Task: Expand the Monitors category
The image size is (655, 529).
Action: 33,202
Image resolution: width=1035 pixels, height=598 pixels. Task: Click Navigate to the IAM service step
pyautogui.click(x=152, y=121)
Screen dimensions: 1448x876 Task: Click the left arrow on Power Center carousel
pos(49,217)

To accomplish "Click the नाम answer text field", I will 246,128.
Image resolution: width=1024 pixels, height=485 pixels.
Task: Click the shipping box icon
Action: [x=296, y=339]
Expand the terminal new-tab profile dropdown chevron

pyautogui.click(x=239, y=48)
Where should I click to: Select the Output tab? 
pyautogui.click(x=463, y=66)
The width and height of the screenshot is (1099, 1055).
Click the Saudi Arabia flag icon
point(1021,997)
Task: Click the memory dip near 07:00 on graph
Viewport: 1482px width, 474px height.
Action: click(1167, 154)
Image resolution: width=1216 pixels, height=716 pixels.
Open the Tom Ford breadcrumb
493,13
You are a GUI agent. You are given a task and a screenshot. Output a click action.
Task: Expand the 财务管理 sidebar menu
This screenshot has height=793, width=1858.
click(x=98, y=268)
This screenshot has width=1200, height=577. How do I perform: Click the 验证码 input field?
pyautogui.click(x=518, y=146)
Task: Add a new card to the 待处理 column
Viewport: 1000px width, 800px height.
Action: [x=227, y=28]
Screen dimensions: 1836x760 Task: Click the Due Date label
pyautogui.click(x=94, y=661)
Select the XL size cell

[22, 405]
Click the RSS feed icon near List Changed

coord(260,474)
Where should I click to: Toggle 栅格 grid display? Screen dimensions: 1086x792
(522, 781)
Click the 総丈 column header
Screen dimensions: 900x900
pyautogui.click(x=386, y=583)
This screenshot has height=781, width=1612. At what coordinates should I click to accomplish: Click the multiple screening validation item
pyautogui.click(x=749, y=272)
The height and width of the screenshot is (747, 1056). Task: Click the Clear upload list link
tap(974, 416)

_WORK ORDER_. The entries shown above must be reproduced in full, exactly as written.

_THE ANSWER_.
Task: Expand the Monitors category
The image size is (655, 529).
Action: 33,202
Image resolution: width=1035 pixels, height=598 pixels. Task: Click Navigate to the IAM service step
pyautogui.click(x=152, y=121)
Screen dimensions: 1448x876 Task: Click the left arrow on Power Center carousel
pos(49,217)

To accomplish "Click the नाम answer text field", I will 246,128.
Image resolution: width=1024 pixels, height=485 pixels.
Task: Click the shipping box icon
Action: [x=296, y=339]
Expand the terminal new-tab profile dropdown chevron

pyautogui.click(x=239, y=48)
Where should I click to: Select the Output tab? 
pyautogui.click(x=463, y=66)
The width and height of the screenshot is (1099, 1055).
Click the Saudi Arabia flag icon
point(1021,997)
Task: Click the memory dip near 07:00 on graph
Viewport: 1482px width, 474px height.
Action: click(1167, 154)
Image resolution: width=1216 pixels, height=716 pixels.
Open the Tom Ford breadcrumb
493,13
You are a GUI agent. You are given a task and a screenshot. Output a click action.
Task: Expand the 财务管理 sidebar menu
This screenshot has height=793, width=1858.
click(x=98, y=268)
This screenshot has width=1200, height=577. How do I perform: Click the 验证码 input field?
pyautogui.click(x=518, y=146)
Task: Add a new card to the 待处理 column
Viewport: 1000px width, 800px height.
Action: [x=227, y=28]
Screen dimensions: 1836x760 Task: Click the Due Date label
pyautogui.click(x=94, y=661)
Select the XL size cell

[22, 405]
Click the RSS feed icon near List Changed

coord(260,474)
Where should I click to: Toggle 栅格 grid display? Screen dimensions: 1086x792
(522, 781)
Click the 総丈 column header
Screen dimensions: 900x900
pyautogui.click(x=386, y=583)
This screenshot has height=781, width=1612. At what coordinates should I click to accomplish: Click the multiple screening validation item
pyautogui.click(x=749, y=272)
The height and width of the screenshot is (747, 1056). Task: Click the Clear upload list link
tap(974, 416)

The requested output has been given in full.